:: TASK GOAL ::
Each line of the data has to be retyped exactly as it is.

[Entries taken from a collection]
[Start of section]

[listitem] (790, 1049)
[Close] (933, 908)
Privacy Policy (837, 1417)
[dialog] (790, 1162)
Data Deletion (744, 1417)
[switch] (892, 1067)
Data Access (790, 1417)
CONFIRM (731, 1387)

[End of section]

:: EXERCISE ANSWER ::
[listitem] (790, 1049)
[Close] (933, 908)
Privacy Policy (837, 1417)
[dialog] (790, 1162)
Data Deletion (744, 1417)
[switch] (892, 1067)
Data Access (790, 1417)
CONFIRM (731, 1387)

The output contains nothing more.